With that we have Keaton direct portrayal of Riggan as a man. There is the exasperation of a man who knows he has made many mistakes and the desperation of man trying to recapture some sort of glory. Keaton is remarkable in his scenes of performing as Riggan. He does not change his accent or his mannerisms, nor does he have to. In his performances Keaton expresses that desire for success and integrity simply through the "honest" delivery of words he respects so dearly. Keaton though just is endlessly compelling in his portrayal of the bundled emotions going through the process of putting on the play and dealing with his personal demons. Keaton reflects every set back and success so incredibly well. Something so notable about this performance is this isn't one necessarily about the big moments, but rather he is just so realizes Riggan as someone to sympathize with throughout it is every second of his performance is something special. The way he can bare his soul yet have a hilarious reaction in the very same scene is a most unusual challenge, but one that Keaton meets without a misstep throughout the entire film.
I would be remiss though not to mention when Riggan gives into the idea of the Birdman.

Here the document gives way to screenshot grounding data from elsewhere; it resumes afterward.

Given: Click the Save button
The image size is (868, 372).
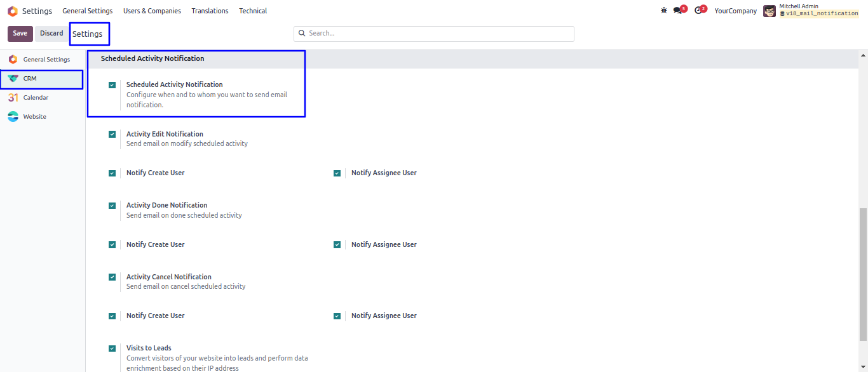Looking at the screenshot, I should tap(20, 34).
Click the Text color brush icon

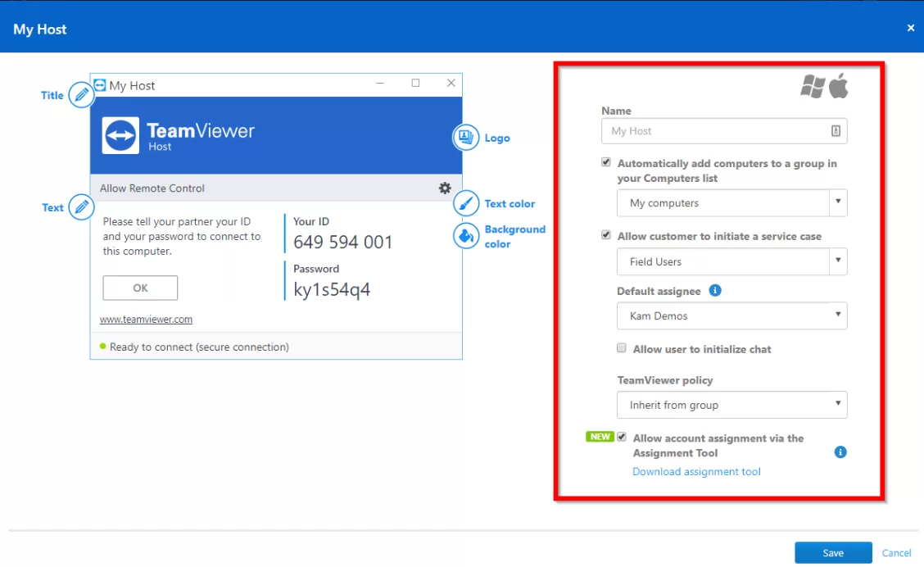tap(465, 203)
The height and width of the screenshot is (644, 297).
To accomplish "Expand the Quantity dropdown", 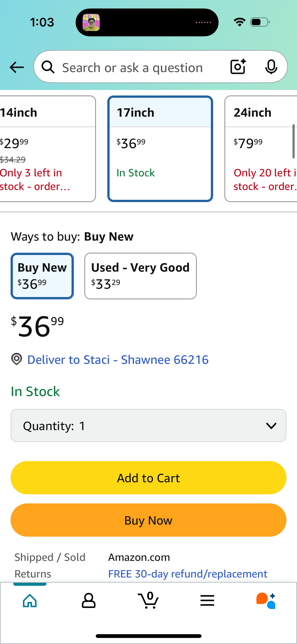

Keaton's performance is essential to the success of this oddity working because it could have easily come off as just pretentious or just something lacking in any substance. Keaton though helps turns it into a piece of cinematic magic with his performance. It can be interpreted still but what Keaton does is outstanding in his creation of Riggan becoming one with Birdman, and again it may be one finally inspiring to be something greater than himself, or maybe finally giving into a madness that is destroying him. No matter what you may believe it is I absolutely love the way Keaton expresses this discovery that may be the unexpected virtue of ignorance or it might not be. This is an absolutely great performance by Michael Keaton. Keaton gathers it all and there would have been so many places for him to fall. Keaton only ever soars (pun definitely not intended) in the role as he amplifies the emotions and even the entertainment value of second of the film in which he appears. Keaton brings us through the otherworldly mind and place of Riggan in a truly wondrous fashion.